Per quanto attiene, invece, al secondo, la Cassazione evidenziava come anche il valore dell’uso e della disponibilità di auto per scopi extralavorativi, una volta pattiziamente inserita nella struttura sinallagmatica e ancorché non ricollegabile ad alcuna specifica prestazione, potesse formare oggetto di un’obbligazione «di natura retributiva, con tutte le relative conseguenze [, risultando] l’uso promiscuo della vettura aziendale […] un significativo risparmio di spesa (acquisto, manutenzione, e simili), in questo senso del tutto assimilabile a retribuzione in natura, con specifico trattamento fiscale» (“Considerato che”, sub 19); disciplina fiscale che, per la Suprema Corte, riguardando il rapporto fra Agenzia delle Entrate e azienda, «non incide sulla regola generale di garanzia dell’irriducibilità della retribuzione, salve specifiche condizioni e procedure» (“Considerato che”, sub 20).

A questo punto e rinviando, anche per le differenti posizioni teoriche, a tutto quanto già rassegnato nel precedente contributo, da entrambe le questioni toccate, in via principale, dall’ordinanza in commento, sembrano potersi ricavare alcuni ulteriori spunti di riflessione.

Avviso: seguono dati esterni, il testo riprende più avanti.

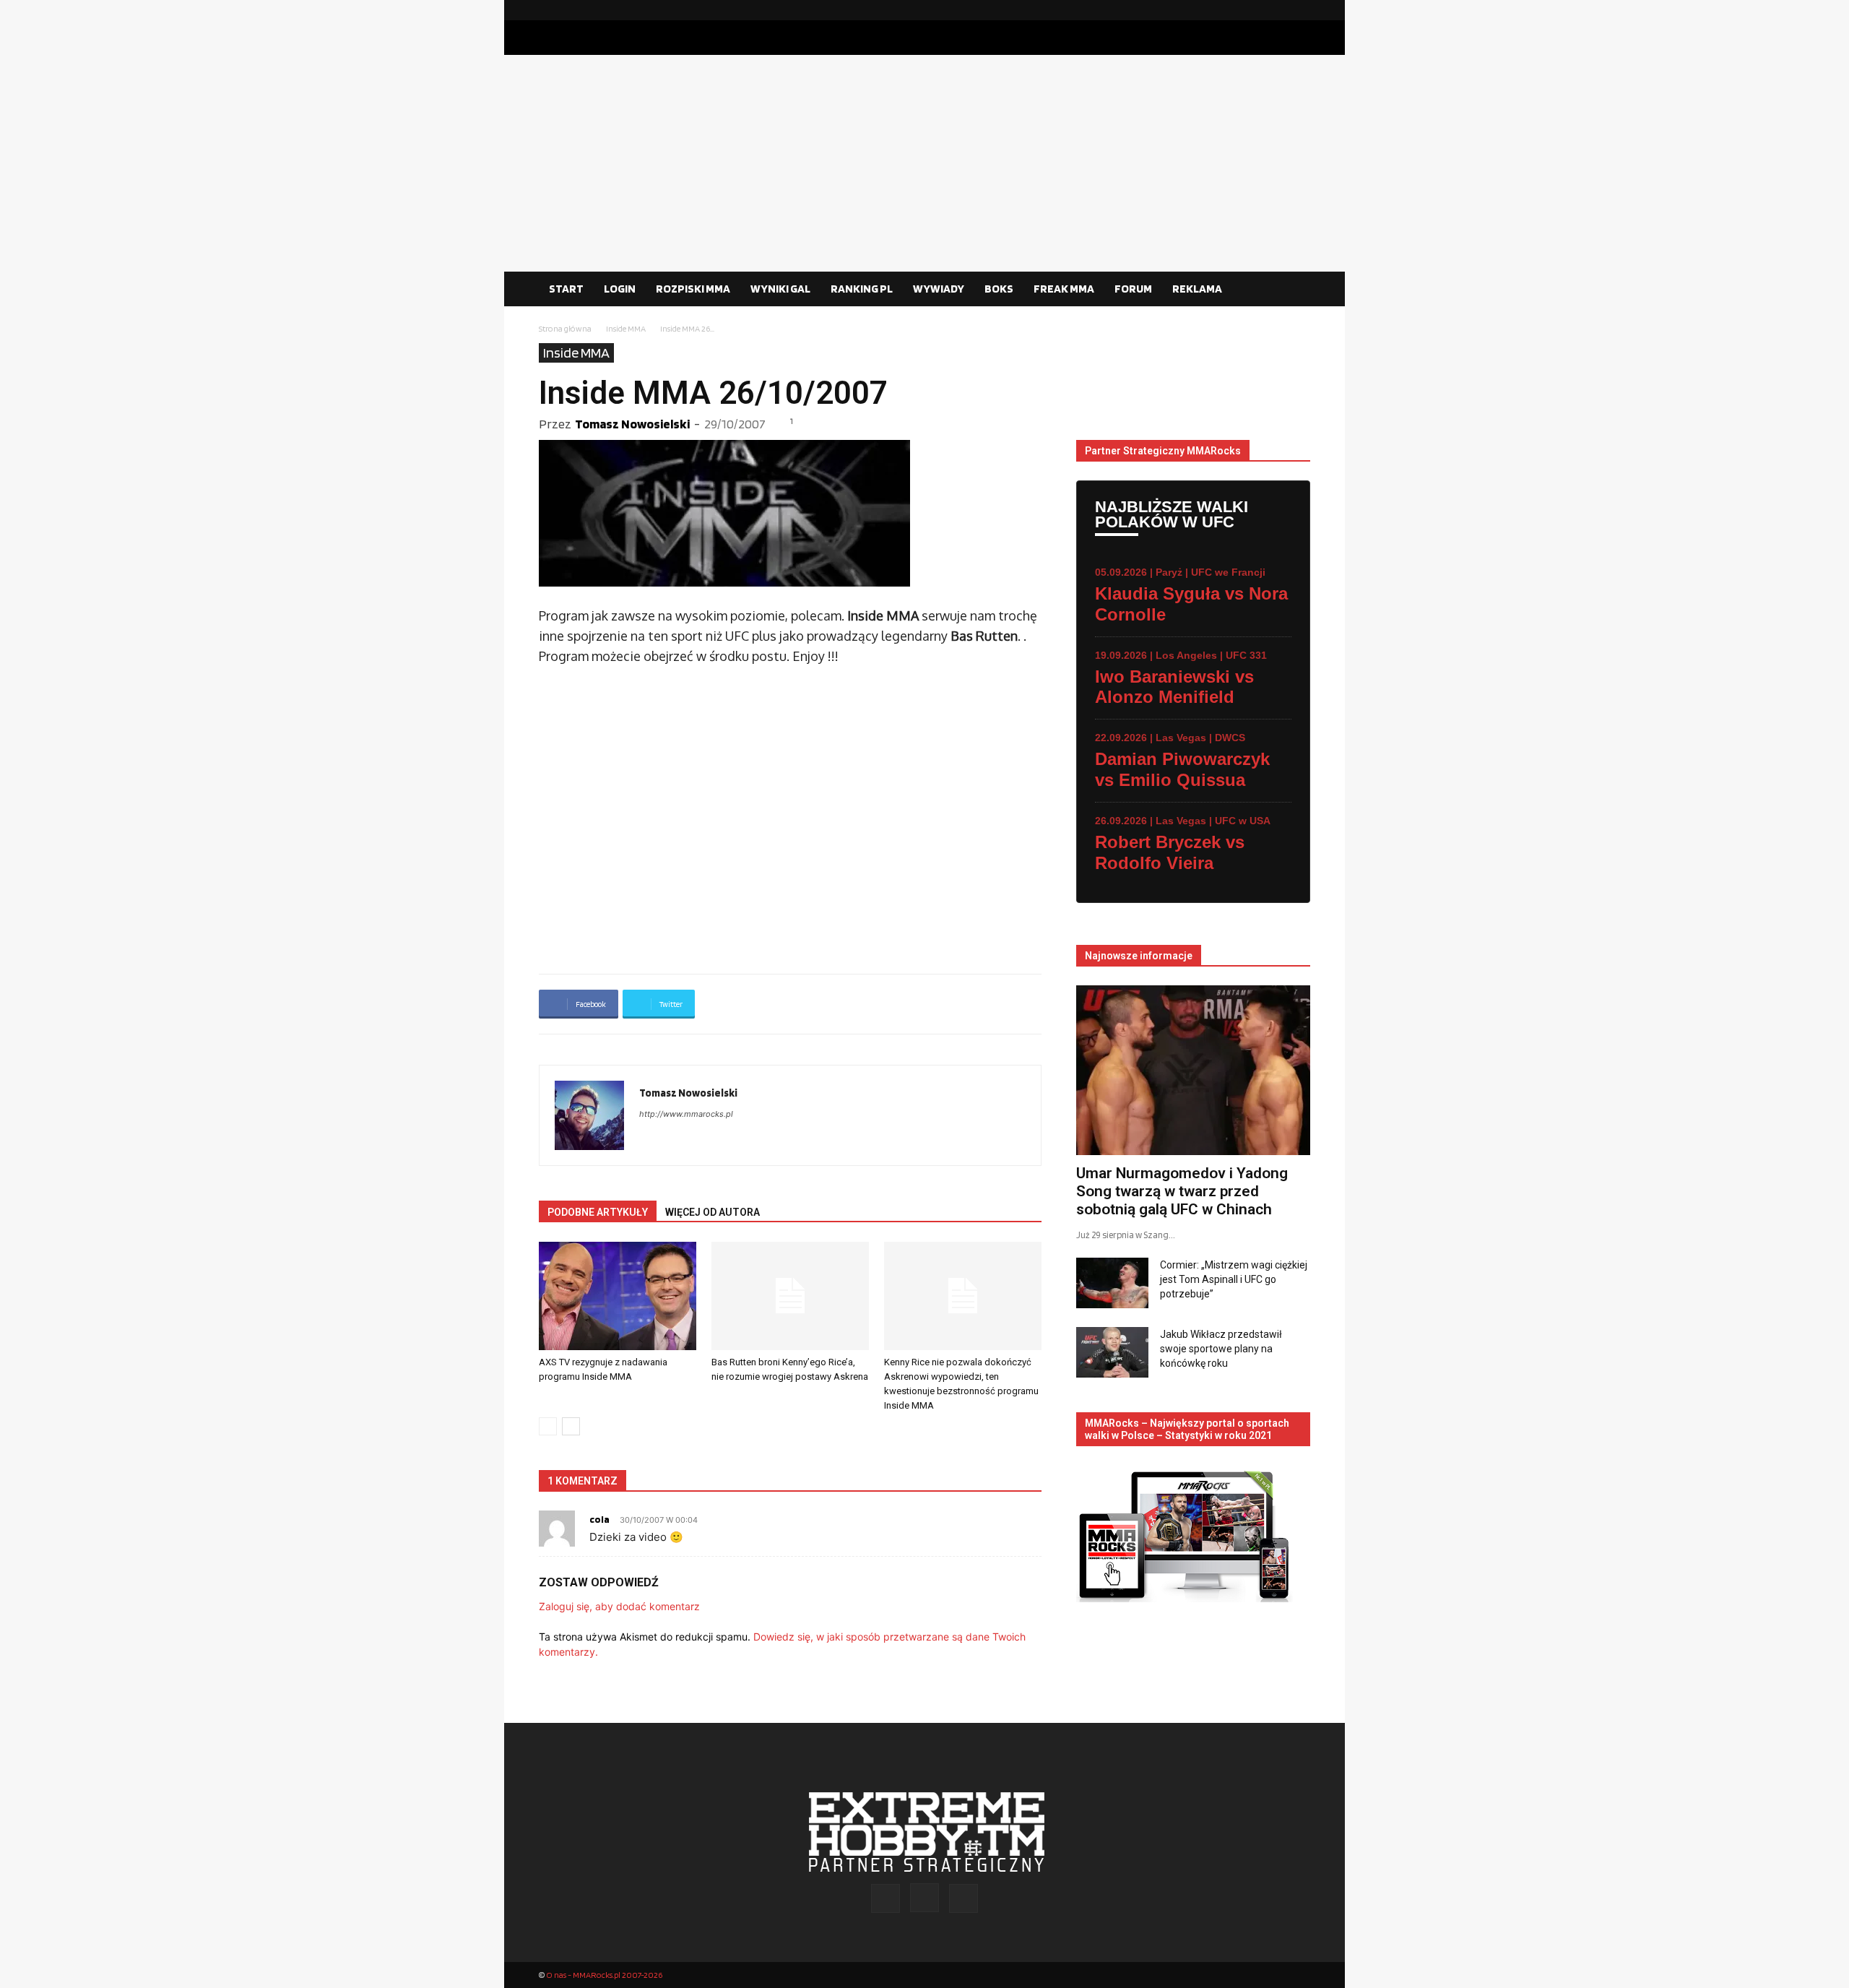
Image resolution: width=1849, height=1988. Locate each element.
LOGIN (620, 288)
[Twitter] (1299, 10)
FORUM (1133, 288)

Anzitutto e rifacendosi a quanto accennato in premessa, rilevando come, in senso interpretativo opposto alla decisione dello scorso aprile (dov’era l’art. 2113 c.c. a fungere da perno argomentativo), questa volta il Collegio di legittimità abbia imboccato la strada del “nuovo” art. 2103 c.c., quale norma «a tutela dei diritti sostanziali del lavoratore», fra i quali ricomprendere – non solo i limiti di esercizio allo ius variandi datoriale riguardo alle mansioni esigibili dal prestatore di lavoro, ma anche – la retribuzione convenuta in fase di costituzione del rapporto e avvalendosi, a suo presidio, della nullità “testuale” di cui al nono comma, privando, così, d’efficacia, qualsivoglia atto, ancorché consensuale, diretto a regolamentare gli effetti del rapporto di lavoro in maniera diversa da quella ivi disciplinata.

Il che significherebbe, ad avviso di “questa” Cassazione, che ferma l’espressa eccezione inerente agli «elementi retributivi collegati a particolari modalità di svolgimento della […] prestazione lavorativa» di cui al comma 5, la rideterminazione, “a ribasso”, del contenuto patrimoniale dell’obbligazione contrattuale potrebbe avvenire, esclusivamente, rispettando le formalità (presso le sedi “protette”) e i presupposti (l’interesse tipizzato del lavoratore) di cui al comma 6 dell’art. 2103; meno chiaro, nell’iter motivazionale, è se, mediante la medesima procedura derogatoria, ma a mansioni immutate, sia possibile (come parrebbe evincersi dai punti 14 e 15) o meno (come invece emergerebbe dai punti 12 e 13) procedere, comunque, alla riduzione del trattamento economico.

In ogni caso, quale ulteriore corollario di questa impostazione, ne deriverebbe anche l’indubbia assolutezza del principio d’irriducibilità della retribuzione sancito, invece, dalla versione previgente dell’art. 2103 c.c. (i.e. come emendato dall’art. 13 l. 20 maggio 1970), non essendo, al tempo, prevista, alcuna testuale ipotesi eccettuativa; uno “spettro”, quello della latente nullità di accordi di riduzione ormai risalenti (per il settore privato, almeno dal 18 luglio 2007), ma tutt’ora, a questo punto, suscettibili d’impugnazione, che risulterebbe oltretutto aggravato dai peculiari termini di decorrenza che contraddistinguono, per diritto vivente, la prescrizione dei crediti da lavoro (Cfr. Cass., 6 settembre 2022, n. 26246 e ss. conformi).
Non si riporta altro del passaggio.